**Input data**
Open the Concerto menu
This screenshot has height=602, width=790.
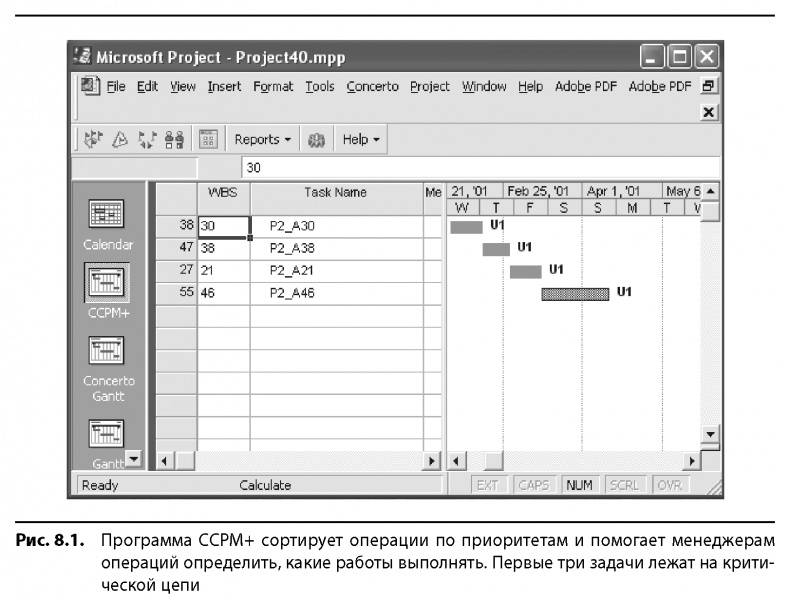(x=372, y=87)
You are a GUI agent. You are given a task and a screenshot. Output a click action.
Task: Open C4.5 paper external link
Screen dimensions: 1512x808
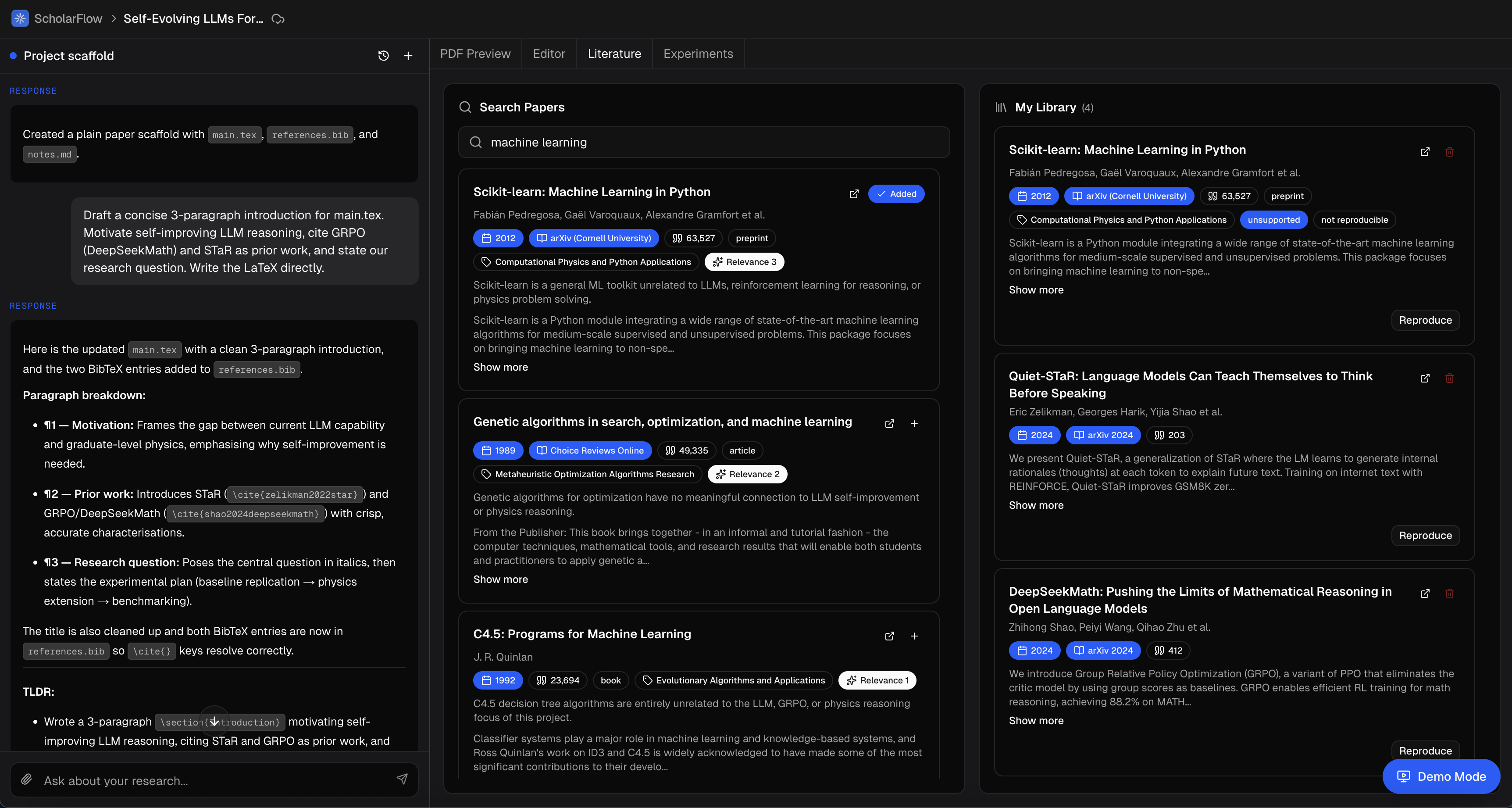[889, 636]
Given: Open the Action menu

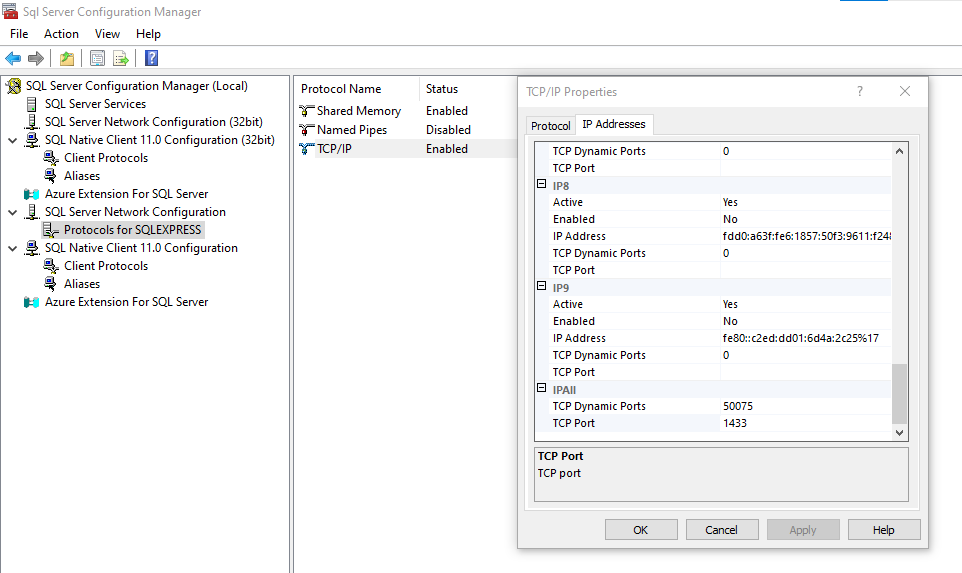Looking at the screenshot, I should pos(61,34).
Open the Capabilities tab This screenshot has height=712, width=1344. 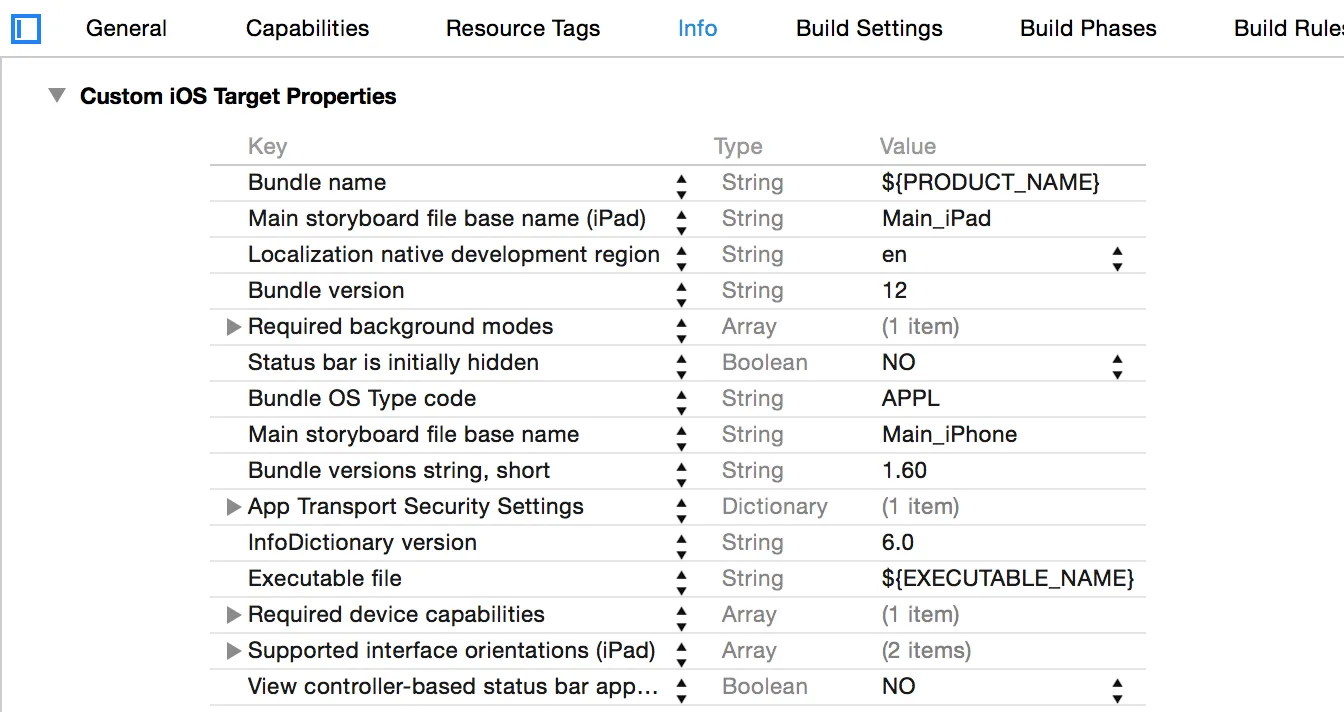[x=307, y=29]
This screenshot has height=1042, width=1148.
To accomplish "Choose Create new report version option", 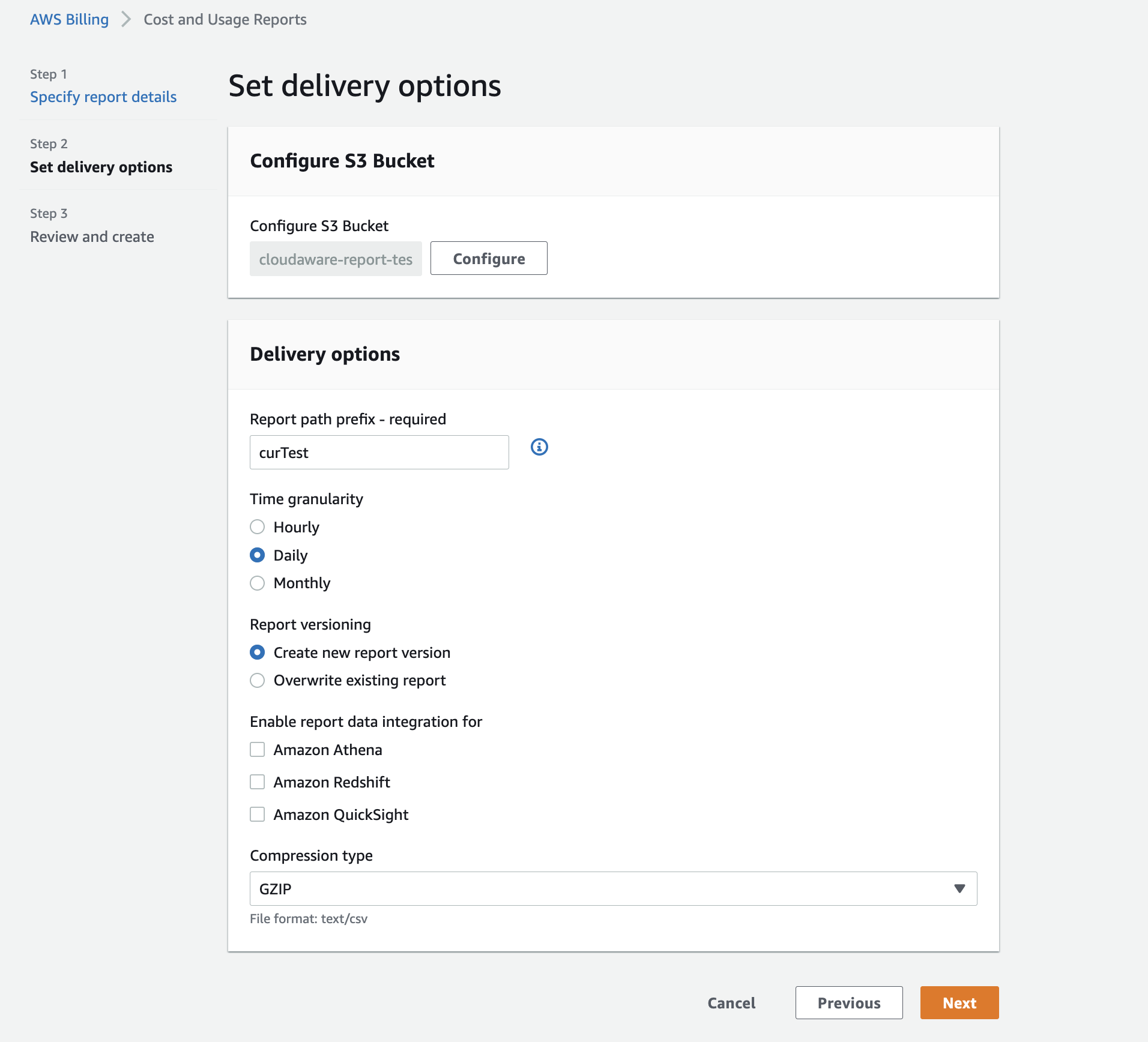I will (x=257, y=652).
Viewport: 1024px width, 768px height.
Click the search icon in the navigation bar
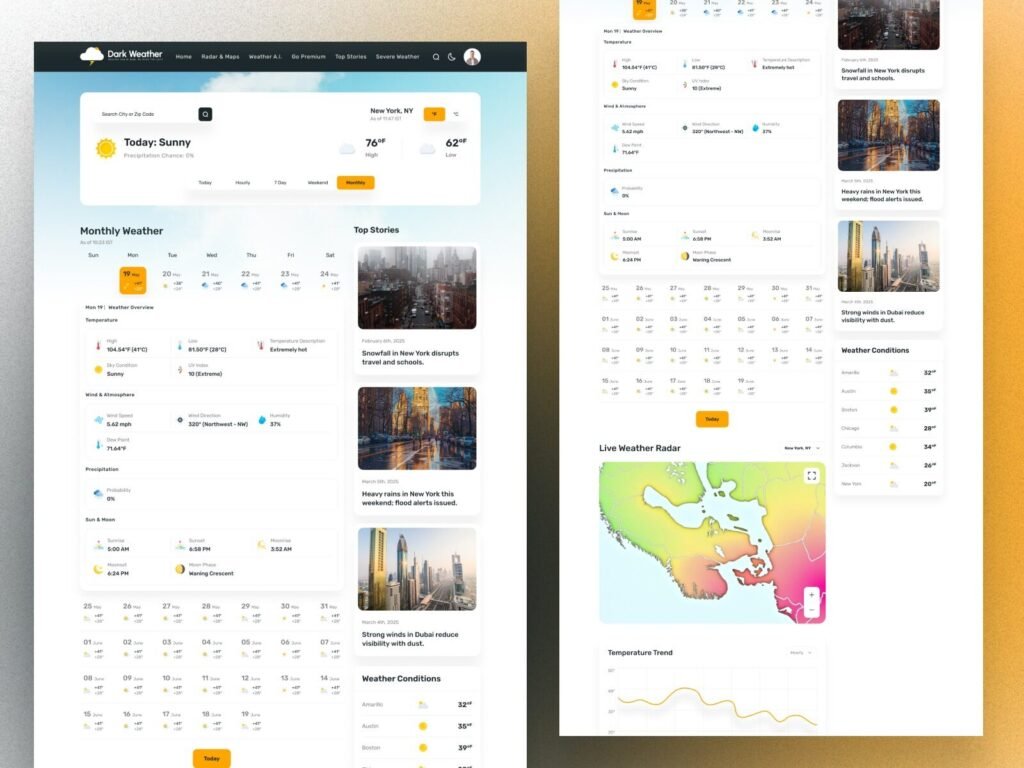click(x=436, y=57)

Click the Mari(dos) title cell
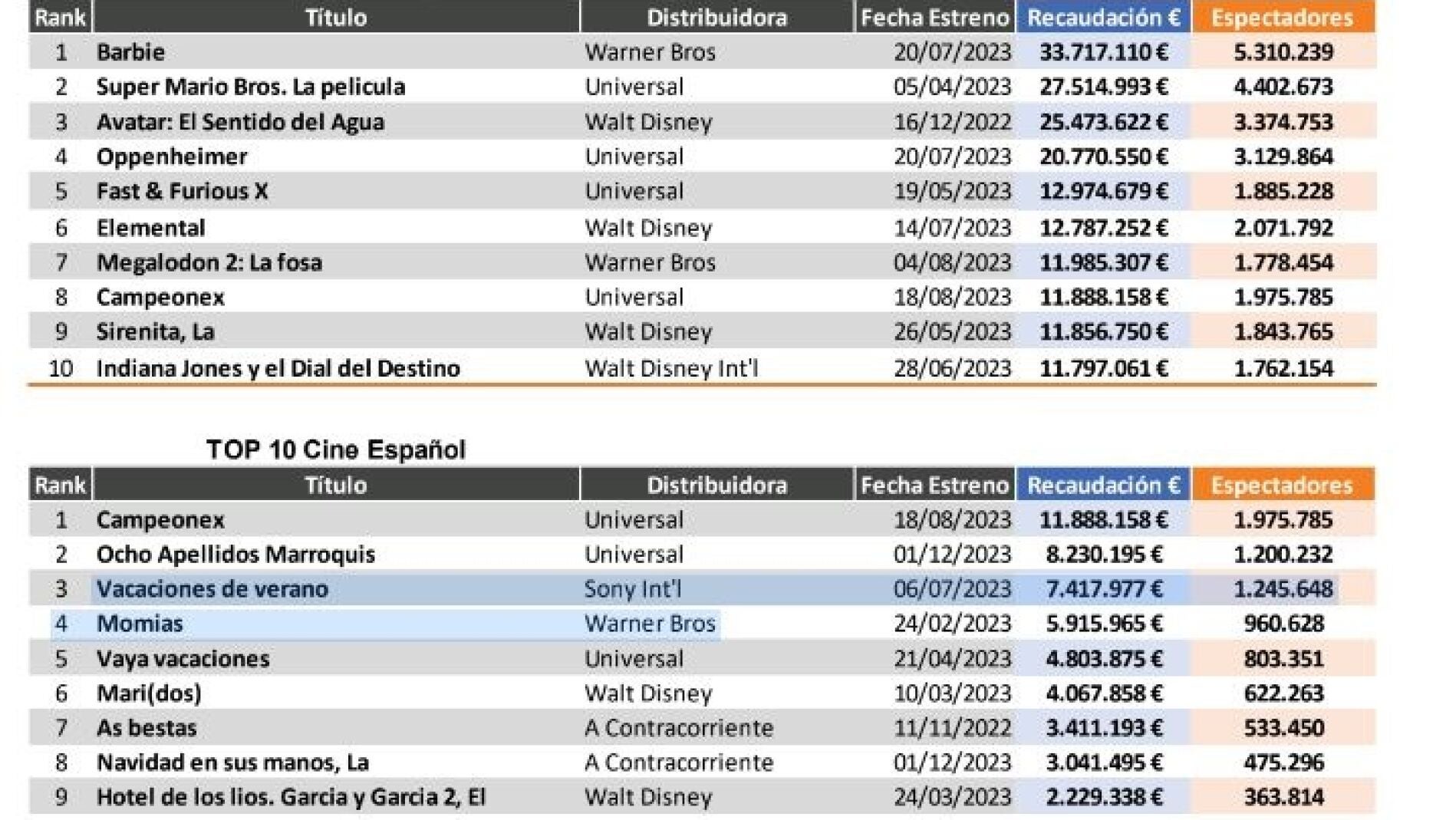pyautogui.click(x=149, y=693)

**Task statement**
Copy out the lines of the listing from the one containing "Viewport: 1024px width, 768px height." through the end of the listing, both ends included, and leave out the pictures.

**Solution for this problem**
Viewport: 1024px width, 768px height.
Click the search icon in the navigation bar
click(x=436, y=57)

Click the Mari(dos) title cell
pyautogui.click(x=149, y=693)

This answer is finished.